Decompression sickness – or what is more popularly known as “the bends” – is the bane of most scuba divers existence. Nearly all of us have encountered this painful and inconvenient condition the symptoms of which are joint pain, dizziness, headache, extreme fatigue, tingling or numbness, etc. Well, the truth of the matter is that decompression need only be a minor inconvenience and can be avoided for the most part when the proper precautions are taken.

What is decompression sickness?

Decompression sickness is caused by nitrogen bubbles forming in the body’s tissues and in the bloodstream. It occurs when you ascend from deep water to shallow water too quickly. Moreover, decompression sickness also occurs during aerospace events when dissolved nitrogen forms in the body areas of astronauts, for example, affecting their joints, lung, heart, skin and brain. Here’s a look at some of the best tips we’ve come across to avoid decompression sickness.

  • Plan carefully: Old pros know that careful planning is one of the most effective ways to avoid decompression sickness and many other hazards of the deep sea. Divers of all skill levels should consider using a dive plan or computer so that they can properly gauge the depths of the site they are diving and other factors that might contribute to the bends. Also, be conservative as you plan your dive. If you do not feel confident with a particular site or with certain conditions do not dive.
  • Stay hydrated: For reasons that no one knows for sure a properly hydrated body can cope with nitrogen saturation more than one that is not.
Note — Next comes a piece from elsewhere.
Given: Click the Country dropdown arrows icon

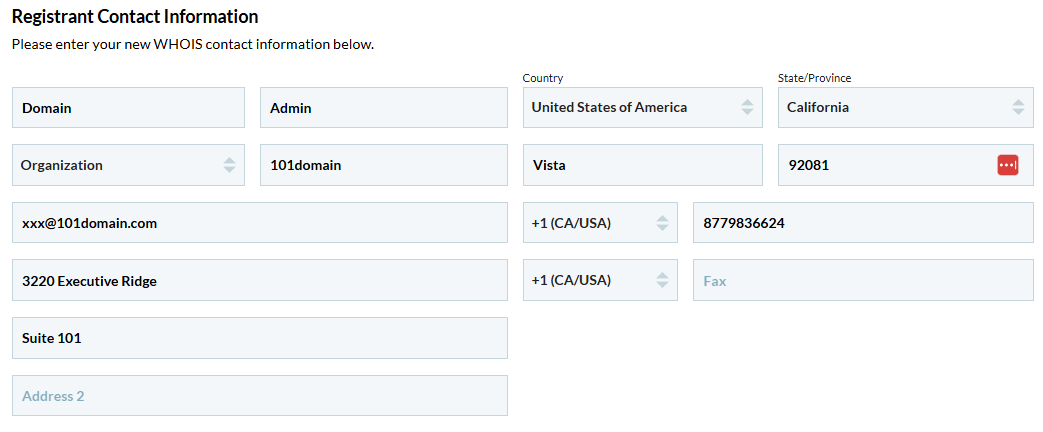Looking at the screenshot, I should point(746,107).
It may seem ironic that one should remember to stay hydrated while one is surrounded by water but divers do lose moisture through perspiration, breathing, etc.
  • Don’t drink alcohol before diving: Alcohol dilates capillaries and promotes dehydration. These two conditions can alter nitrogen elimination which can cause bubbles to form in the blood causing the bends.
  • Don’t fly immediately after diving: Ascending to high altitudes immediately after diving can greatly increase the risk of developing the bends.
  • Adhere to safety stops and a slow ascent rate: As we said, decompression sickness often begins when someone ascends too quickly from deep to shallow water. (Generally, it is safe to ascend at a rate of about 9m/30ft per minute.) Using a dive computer will help you regulate your ascent more carefully.

All this said, none of the above tips can ever guarantee with 100% certainty that you will never experience decompression sickness especially during your first time dive in Maui. However, if you follow the above tips then your Maui scuba diving will be more fun and more comfortable than diving in without any preparation at all. See you in Maui.